Patrick L. O'Halloran and David J. Bashaw
This paper aims to determine the characteristics of board certification among US physicians and to test whether accounting for the expected gains to certification alters the…
Abstract
Purpose
This paper aims to determine the characteristics of board certification among US physicians and to test whether accounting for the expected gains to certification alters the pattern of the determinants of board certification.
Design/methodology/approach
Splitting the sample into sub‐samples by characteristics associated with certification/non‐certification identified in a probit, the incremental gain to certification from log‐earnings equations is identified. Realizing that these methods are susceptible to sample selection, correction is made for it using the Heckman approach. Using the sample selection corrected equations, the expected gain to certification among those who certify is then predicted and those who do not certify is then predicted and this difference is included as a proxy for the expected gain in the original probit to ascertain whether including the expected gain alters the determinants of certification.
Findings
Accounting for the expected gain alters the pattern of the determinants of certification. Although some groups such as blacks appear less likely to certify, after accounting for their expected return to certification, they are not as less likely.
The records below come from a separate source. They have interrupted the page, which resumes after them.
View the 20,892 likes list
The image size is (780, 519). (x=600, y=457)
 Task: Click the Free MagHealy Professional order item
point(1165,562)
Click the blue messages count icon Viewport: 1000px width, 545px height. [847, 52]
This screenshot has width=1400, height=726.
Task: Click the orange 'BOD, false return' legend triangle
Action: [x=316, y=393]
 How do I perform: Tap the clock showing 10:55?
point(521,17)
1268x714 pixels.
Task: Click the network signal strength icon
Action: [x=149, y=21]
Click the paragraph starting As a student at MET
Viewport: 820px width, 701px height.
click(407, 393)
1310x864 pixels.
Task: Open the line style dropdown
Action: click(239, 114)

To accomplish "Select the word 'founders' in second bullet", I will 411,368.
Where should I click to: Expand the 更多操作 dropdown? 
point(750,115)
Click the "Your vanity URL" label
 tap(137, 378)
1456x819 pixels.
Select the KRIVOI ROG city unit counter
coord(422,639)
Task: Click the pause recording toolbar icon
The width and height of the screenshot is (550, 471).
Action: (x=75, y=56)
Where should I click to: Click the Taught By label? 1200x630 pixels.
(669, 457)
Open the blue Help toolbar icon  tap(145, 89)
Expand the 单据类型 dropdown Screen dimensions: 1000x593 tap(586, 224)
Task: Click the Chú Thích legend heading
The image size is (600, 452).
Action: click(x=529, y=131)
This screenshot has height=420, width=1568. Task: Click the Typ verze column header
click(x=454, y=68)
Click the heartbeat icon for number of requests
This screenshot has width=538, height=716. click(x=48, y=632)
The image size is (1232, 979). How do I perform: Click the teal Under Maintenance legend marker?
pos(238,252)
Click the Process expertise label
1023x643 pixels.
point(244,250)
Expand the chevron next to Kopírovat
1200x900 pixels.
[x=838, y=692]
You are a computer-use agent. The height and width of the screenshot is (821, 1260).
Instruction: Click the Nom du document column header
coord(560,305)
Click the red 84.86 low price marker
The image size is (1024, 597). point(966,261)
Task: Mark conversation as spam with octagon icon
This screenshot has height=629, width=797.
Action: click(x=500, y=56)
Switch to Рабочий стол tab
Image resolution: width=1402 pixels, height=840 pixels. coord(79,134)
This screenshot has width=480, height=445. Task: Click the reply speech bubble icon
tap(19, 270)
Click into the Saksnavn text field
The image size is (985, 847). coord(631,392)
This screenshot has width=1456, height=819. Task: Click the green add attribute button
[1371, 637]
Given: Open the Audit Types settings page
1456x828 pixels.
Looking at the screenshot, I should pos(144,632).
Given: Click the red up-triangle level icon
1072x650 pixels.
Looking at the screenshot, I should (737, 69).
This is explained in terms of the expected marginal return to certification, market structure and practice setting.
Research limitations/implications
The data used in the analysis apply only to young physicians in the USA. Also, these results may be applicable only to the particular cohort used in this analysis.
Practical implications
The findings help to explain the absence of minority board certified physicians within the USA.
Originality/value
This paper is the first to simultaneously estimate the returns to physician board certification and the decision to obtain certification.